Oxidative stress in toxicity and signalingcontrol of cysteine oxidation and reduction by the redoxin systems in fission yeast

Resumen

Schizosaccharomyces pombe, as all aerobic organisms, needs oxygen to live and have to deal with the side effects of the toxicity associated to oxygen by-products. To maintain intracellular environment, S. pombe has antioxidant systems that are activated fast and in a reversible manner. Depending on the severity of the oxidative stress suffered, S. pombe has two main antioxidant response pathways, Pap1 and Sty1 pathways, for sub-toxic and toxic hydrogen peroxide (H2O2) levels, respectively. These cascades involve sensor proteins that contain cysteine residues called thiol switches, which can switch on and off their activities. Therefore, all the components involved in the antioxidant signaling cascades have to be recycled in order to be ready to act again. For these reason, the reduction systems, thioredoxin and glutathione/glutaredoxin systems, have an essential role as backup systems of the components of the H2O2 signaling redox relays in fission yeast. Along this thesis we have studied the importance of a proper activity of both reduction systems in the recycling of redox proteins to avoid alterations in the normal behavior of fission yeast. On the one hand, we have characterized the role of thioredoxin system as the main backup system of an essential enzyme, ribonucleotide reductase, for a normal cell cycle progression in fission yeast.
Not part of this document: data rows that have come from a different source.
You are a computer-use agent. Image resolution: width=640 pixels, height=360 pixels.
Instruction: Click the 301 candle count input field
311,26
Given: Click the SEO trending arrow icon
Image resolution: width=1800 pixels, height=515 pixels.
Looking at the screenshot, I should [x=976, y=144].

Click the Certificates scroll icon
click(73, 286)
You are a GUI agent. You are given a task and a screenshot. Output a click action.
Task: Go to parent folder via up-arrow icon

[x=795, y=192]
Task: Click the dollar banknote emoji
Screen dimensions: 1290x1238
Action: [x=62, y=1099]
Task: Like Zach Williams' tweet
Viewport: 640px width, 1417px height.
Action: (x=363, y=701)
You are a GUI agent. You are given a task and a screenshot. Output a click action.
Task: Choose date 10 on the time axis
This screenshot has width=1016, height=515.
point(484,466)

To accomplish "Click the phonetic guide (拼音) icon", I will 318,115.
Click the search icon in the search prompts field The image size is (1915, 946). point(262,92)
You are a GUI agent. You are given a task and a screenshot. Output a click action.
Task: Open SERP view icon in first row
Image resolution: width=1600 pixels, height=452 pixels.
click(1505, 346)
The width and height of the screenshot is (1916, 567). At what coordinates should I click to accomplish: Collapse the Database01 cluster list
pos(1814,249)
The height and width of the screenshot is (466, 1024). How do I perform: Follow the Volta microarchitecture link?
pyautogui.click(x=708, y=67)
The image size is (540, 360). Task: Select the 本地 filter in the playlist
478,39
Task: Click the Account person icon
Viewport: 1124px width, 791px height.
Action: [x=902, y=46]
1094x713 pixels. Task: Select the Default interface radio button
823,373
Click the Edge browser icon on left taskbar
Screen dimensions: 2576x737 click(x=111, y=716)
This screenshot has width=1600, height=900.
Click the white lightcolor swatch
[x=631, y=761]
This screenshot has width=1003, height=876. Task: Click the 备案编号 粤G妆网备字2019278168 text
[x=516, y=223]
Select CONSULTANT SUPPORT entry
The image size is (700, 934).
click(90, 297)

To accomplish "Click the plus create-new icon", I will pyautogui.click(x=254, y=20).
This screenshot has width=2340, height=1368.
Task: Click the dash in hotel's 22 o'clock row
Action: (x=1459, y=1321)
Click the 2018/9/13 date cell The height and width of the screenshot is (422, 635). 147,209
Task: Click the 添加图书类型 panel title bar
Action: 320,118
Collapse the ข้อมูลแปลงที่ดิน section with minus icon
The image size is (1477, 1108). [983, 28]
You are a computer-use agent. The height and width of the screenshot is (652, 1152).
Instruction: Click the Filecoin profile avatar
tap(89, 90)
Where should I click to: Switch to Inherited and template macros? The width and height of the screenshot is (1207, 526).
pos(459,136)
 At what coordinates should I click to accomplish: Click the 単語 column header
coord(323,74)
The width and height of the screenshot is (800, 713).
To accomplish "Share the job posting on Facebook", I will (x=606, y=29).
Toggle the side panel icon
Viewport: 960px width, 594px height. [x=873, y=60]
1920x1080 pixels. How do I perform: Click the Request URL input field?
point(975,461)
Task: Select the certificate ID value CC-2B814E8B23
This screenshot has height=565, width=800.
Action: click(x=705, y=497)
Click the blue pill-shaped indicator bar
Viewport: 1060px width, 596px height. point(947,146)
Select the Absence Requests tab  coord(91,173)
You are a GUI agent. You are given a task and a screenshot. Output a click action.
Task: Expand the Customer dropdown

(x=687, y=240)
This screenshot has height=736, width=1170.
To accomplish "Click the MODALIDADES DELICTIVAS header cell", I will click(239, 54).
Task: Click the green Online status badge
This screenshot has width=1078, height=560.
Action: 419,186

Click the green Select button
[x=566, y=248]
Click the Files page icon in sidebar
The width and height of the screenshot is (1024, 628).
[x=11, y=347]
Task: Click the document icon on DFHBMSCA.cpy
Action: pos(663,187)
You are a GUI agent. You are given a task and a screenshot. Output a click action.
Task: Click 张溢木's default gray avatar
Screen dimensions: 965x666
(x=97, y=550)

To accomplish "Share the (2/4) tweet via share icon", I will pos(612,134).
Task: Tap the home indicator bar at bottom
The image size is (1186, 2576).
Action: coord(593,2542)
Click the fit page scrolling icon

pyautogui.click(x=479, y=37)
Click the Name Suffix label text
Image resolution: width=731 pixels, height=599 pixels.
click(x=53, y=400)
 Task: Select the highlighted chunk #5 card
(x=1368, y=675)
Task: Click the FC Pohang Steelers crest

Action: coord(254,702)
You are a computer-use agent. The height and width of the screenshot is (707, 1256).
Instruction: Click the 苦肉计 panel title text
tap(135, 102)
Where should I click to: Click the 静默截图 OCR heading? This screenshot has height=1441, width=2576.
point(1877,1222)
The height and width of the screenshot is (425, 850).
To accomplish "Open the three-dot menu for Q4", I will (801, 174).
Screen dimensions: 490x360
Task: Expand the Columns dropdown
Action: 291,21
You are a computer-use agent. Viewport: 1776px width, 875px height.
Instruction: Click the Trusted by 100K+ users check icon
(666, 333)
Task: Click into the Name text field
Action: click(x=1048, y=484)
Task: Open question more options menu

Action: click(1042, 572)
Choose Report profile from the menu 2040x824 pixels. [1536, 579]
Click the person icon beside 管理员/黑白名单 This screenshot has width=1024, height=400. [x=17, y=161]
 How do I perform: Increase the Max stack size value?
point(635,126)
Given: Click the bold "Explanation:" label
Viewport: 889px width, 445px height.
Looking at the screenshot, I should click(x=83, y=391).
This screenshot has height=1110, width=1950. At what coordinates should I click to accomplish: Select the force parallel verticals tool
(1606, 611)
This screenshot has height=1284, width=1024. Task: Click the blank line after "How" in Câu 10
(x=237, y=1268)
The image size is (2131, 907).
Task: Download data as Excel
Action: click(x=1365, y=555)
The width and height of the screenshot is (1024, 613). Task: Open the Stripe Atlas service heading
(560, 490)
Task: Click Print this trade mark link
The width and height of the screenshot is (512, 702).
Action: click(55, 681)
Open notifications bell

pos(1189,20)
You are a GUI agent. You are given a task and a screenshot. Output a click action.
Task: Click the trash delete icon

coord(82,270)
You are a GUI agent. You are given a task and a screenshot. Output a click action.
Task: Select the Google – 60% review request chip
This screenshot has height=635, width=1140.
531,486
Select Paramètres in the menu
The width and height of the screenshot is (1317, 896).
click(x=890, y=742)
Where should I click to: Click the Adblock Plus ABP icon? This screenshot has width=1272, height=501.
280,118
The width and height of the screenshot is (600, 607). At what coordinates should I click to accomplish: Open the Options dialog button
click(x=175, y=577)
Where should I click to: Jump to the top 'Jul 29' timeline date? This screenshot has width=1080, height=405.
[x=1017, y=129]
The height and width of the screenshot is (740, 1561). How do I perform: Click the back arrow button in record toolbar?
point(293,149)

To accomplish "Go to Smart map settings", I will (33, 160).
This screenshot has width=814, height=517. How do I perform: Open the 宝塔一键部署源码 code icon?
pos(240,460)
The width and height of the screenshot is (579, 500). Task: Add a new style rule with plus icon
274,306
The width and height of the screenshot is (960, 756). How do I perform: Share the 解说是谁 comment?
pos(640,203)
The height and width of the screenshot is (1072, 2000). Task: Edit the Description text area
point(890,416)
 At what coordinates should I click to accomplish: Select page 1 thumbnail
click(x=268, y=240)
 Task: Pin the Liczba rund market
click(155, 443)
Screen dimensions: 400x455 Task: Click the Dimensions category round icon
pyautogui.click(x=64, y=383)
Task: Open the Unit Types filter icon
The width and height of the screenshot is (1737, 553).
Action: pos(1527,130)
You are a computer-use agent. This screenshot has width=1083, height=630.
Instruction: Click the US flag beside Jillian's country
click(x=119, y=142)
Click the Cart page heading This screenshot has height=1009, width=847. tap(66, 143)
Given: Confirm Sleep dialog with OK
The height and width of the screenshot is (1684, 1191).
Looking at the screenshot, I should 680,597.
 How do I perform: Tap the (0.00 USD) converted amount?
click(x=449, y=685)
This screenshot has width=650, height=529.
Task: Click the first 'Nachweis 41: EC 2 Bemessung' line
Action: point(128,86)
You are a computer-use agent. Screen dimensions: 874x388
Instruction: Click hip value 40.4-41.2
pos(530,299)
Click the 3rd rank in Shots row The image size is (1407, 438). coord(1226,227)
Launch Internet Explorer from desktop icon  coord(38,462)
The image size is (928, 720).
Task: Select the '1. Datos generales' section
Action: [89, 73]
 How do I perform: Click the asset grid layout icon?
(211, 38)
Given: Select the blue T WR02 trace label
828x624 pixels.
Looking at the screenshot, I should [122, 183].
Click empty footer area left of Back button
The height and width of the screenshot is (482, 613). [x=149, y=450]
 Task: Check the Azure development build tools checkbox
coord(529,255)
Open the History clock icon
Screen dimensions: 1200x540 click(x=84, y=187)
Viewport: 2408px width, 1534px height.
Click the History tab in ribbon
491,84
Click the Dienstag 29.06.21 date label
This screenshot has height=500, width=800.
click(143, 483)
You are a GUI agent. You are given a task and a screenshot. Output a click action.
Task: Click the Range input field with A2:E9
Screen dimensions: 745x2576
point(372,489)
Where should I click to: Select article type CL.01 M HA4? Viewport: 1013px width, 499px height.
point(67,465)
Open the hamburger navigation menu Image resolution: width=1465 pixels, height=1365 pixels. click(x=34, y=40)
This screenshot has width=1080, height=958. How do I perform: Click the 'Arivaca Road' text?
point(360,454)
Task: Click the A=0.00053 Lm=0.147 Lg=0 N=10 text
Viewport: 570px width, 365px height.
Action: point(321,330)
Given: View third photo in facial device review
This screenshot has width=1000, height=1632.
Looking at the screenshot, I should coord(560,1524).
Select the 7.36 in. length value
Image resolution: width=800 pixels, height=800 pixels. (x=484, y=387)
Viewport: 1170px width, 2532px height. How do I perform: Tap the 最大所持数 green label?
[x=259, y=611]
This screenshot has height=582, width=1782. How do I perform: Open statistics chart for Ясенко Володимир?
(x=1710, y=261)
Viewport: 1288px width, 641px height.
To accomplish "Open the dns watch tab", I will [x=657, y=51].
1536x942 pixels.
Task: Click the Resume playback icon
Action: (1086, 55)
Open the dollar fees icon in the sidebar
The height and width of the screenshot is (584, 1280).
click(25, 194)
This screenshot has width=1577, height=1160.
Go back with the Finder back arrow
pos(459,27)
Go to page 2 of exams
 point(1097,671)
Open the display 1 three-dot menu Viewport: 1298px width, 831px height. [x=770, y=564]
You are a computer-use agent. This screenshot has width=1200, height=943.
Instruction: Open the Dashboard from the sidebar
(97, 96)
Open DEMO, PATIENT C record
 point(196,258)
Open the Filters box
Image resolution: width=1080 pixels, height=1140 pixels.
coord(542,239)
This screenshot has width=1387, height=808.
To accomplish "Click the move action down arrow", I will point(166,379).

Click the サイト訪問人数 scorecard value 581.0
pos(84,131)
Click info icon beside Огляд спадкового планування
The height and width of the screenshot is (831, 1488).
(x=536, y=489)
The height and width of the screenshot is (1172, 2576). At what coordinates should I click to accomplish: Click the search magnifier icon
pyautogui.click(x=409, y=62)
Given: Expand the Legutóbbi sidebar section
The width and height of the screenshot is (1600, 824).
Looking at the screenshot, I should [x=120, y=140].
We have also elucidated the role of the gene coding for glutathione reductase (Pgr1) in fission yeast, which until now was described as an essential gene. We were able to select pgr1 deletion under anaerobic conditions and characterize the deletion mutant. With regard to the study of the antioxidant systems, and the role of thiol switches in H2O2 signaling, we have deciphered the difference between an H2O2 scavenger and a sensor by comparing two model systems, one with a one-component redox relay, OxyR of Escherichia coli, versus the two-component redox relay, Tpx1-Pap1 of S. pombe, both co-expressed in fission yeast. Although it was known that reactive oxygen species (ROS) generated in cells as product of the respiratory chain, among other metabolic processes, have to be eliminated to avoid damage to biomolecules, we demonstrated that H2O2 causes direct DNA damage in fission yeast. Moreover, we characterized how important is the function of Tpx1 as scavenger in basal conditions to maintain steady state levels of ROS to avoid DNA damage in S. pombe.